### What you are asked to do
Your task is to copy every line of the records below that contains "marker".

### Record extracts
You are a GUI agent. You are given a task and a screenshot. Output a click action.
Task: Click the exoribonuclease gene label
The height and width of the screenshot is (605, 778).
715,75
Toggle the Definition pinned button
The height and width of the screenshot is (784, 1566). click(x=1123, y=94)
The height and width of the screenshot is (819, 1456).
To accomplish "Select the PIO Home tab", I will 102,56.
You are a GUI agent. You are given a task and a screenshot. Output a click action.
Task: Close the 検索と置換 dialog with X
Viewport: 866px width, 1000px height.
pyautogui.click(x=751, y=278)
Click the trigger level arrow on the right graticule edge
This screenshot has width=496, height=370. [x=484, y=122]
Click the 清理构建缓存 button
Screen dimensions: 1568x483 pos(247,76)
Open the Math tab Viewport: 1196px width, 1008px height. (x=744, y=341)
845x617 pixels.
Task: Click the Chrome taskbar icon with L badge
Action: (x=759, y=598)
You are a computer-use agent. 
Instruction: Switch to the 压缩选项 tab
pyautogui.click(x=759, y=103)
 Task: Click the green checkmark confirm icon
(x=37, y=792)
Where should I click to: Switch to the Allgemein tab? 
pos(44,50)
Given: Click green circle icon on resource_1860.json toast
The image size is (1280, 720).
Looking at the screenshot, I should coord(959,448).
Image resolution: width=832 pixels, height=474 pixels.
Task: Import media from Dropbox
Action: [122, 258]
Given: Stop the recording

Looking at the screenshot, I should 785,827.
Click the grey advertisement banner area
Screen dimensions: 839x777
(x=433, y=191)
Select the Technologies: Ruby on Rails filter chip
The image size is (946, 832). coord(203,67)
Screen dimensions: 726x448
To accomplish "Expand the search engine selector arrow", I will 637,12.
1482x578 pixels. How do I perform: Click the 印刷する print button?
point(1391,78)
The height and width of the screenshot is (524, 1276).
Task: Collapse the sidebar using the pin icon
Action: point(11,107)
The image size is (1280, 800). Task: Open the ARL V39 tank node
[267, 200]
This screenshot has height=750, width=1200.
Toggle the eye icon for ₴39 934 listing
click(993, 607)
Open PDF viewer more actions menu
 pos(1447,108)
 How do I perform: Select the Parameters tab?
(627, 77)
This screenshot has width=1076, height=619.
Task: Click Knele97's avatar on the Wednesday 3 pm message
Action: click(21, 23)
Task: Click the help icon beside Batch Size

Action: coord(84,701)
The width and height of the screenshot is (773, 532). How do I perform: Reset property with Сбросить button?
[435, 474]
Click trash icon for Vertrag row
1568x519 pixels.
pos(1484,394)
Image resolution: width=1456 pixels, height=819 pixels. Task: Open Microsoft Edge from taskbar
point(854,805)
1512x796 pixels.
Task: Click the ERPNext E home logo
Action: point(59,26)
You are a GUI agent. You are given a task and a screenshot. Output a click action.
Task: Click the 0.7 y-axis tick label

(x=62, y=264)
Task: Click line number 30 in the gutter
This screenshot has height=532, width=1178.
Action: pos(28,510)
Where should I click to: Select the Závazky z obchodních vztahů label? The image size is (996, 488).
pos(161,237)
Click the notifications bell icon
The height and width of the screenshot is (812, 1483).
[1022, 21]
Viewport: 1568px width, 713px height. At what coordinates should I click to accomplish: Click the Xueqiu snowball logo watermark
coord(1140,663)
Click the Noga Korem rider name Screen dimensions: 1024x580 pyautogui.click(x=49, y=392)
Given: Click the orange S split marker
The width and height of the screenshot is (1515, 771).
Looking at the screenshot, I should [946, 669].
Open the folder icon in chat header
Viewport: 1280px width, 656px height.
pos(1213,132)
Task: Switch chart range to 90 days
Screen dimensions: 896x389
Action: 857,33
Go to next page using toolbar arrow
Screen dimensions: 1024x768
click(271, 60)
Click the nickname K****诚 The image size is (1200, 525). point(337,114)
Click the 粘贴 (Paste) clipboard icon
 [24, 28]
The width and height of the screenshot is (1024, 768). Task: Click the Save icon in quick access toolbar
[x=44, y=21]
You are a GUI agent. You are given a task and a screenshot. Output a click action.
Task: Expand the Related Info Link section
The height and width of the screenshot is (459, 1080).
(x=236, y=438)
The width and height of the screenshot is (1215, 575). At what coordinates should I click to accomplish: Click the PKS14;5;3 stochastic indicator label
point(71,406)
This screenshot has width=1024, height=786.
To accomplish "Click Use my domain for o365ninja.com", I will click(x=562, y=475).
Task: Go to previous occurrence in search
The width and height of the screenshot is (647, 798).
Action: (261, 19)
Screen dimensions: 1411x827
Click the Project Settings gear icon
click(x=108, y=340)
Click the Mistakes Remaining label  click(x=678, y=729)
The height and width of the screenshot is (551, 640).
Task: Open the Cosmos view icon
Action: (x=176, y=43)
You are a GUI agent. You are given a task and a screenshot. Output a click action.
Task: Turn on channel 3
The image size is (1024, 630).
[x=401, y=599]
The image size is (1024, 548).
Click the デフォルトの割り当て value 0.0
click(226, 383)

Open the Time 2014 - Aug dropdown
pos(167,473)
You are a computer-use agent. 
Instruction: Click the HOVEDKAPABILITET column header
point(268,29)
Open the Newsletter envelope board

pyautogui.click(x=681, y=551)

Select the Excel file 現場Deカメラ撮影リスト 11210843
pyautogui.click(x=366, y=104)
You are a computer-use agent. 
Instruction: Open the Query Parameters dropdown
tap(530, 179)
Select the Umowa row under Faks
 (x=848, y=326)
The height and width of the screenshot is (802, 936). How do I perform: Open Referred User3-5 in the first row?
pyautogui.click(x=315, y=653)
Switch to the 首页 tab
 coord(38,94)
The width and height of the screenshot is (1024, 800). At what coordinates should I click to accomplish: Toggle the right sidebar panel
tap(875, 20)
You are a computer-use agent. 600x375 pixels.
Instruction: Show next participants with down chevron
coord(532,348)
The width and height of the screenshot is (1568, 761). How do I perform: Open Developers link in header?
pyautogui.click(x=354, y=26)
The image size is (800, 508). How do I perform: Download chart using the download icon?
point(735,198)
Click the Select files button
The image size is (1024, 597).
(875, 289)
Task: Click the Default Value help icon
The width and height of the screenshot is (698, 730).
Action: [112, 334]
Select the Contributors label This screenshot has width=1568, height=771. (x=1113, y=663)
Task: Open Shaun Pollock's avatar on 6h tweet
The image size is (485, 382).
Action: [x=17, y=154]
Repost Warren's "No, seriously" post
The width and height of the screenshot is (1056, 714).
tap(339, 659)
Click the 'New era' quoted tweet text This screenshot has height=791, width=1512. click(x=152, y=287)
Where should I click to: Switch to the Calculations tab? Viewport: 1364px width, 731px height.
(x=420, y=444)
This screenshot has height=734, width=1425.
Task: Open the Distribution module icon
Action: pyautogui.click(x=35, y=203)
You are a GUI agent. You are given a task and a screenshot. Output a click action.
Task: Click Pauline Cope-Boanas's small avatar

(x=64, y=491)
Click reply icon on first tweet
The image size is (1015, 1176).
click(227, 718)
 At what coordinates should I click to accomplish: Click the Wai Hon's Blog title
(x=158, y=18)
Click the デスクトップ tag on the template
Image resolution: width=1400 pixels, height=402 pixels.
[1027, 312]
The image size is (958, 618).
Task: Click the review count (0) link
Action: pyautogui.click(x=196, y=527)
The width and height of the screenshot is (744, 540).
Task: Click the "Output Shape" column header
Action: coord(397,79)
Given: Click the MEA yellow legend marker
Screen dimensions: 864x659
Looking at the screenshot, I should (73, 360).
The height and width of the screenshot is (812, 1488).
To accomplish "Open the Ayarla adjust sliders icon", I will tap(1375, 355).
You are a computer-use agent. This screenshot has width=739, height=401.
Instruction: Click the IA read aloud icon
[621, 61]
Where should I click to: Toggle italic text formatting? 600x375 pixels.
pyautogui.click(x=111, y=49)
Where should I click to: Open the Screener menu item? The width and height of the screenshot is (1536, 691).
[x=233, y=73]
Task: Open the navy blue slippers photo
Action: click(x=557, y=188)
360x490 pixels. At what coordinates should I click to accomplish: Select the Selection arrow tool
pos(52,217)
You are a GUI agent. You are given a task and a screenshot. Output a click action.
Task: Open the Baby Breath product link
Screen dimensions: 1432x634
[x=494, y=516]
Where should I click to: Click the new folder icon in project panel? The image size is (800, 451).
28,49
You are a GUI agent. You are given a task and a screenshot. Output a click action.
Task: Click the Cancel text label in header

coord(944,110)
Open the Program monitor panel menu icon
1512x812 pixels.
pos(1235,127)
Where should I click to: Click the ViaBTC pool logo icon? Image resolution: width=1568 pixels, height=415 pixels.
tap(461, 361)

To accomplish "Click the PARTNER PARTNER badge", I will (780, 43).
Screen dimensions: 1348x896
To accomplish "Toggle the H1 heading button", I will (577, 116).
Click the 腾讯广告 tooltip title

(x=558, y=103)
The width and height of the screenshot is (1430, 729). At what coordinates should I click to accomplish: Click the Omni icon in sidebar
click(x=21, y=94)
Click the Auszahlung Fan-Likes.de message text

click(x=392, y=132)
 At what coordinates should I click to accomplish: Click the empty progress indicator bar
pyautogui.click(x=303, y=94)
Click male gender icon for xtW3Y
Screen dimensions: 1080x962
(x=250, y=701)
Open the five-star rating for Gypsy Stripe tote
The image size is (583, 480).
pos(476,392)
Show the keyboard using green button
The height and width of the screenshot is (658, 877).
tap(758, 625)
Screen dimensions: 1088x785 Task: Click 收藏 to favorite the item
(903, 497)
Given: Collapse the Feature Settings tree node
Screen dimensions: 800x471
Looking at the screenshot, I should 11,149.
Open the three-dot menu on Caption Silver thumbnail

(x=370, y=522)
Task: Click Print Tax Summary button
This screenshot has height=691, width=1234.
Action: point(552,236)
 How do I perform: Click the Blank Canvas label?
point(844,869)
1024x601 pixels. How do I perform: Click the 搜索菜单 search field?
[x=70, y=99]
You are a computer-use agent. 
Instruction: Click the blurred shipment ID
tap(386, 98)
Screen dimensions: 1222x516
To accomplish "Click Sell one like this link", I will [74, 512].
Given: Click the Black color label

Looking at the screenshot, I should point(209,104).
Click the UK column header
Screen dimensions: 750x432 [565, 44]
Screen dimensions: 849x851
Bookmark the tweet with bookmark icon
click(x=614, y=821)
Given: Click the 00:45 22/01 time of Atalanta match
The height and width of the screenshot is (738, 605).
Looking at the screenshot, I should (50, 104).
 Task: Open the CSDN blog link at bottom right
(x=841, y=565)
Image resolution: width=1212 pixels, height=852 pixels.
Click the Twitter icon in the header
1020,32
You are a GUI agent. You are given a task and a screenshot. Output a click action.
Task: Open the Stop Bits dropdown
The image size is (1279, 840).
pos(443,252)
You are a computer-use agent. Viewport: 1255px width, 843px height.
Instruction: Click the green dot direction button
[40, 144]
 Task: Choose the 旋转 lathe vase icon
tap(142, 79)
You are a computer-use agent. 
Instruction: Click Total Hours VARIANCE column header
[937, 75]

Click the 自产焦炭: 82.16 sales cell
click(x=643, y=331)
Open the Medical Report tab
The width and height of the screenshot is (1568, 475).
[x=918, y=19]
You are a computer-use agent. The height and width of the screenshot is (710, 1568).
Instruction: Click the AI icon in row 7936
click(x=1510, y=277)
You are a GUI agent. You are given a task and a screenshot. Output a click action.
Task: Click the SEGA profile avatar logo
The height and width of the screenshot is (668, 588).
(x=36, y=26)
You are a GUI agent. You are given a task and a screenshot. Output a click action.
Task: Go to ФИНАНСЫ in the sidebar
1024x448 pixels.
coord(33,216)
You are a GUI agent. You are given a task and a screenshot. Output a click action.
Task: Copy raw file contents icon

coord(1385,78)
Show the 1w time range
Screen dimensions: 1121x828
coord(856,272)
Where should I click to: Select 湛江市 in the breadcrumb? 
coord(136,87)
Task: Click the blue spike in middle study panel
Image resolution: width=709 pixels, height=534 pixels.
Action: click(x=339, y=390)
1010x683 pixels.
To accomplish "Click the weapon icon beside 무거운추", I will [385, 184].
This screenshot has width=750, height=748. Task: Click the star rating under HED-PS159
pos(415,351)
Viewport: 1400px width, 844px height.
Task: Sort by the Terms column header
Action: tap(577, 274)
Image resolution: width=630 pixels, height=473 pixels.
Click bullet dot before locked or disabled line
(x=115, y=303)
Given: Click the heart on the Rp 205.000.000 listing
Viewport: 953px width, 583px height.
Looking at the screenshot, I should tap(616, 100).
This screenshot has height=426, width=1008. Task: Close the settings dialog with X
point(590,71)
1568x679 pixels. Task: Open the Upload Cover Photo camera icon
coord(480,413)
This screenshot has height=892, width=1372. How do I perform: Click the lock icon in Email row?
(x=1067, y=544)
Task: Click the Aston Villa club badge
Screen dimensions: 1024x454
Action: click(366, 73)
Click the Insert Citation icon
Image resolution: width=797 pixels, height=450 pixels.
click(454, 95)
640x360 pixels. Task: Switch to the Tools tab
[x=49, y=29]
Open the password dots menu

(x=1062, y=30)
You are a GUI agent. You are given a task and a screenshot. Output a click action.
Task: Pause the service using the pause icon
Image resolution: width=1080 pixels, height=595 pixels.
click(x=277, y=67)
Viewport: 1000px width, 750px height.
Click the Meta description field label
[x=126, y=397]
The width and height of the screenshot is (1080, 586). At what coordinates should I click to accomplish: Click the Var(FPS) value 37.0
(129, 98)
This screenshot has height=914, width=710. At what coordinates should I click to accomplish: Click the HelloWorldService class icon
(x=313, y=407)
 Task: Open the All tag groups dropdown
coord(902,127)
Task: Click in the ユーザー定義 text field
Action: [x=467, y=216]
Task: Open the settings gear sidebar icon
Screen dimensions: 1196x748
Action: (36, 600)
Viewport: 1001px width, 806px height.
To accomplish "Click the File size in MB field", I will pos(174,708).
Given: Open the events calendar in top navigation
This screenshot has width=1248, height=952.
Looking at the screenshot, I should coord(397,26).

### Exercise result
Given: Click the orange S split marker
Given: Click the MEA yellow legend marker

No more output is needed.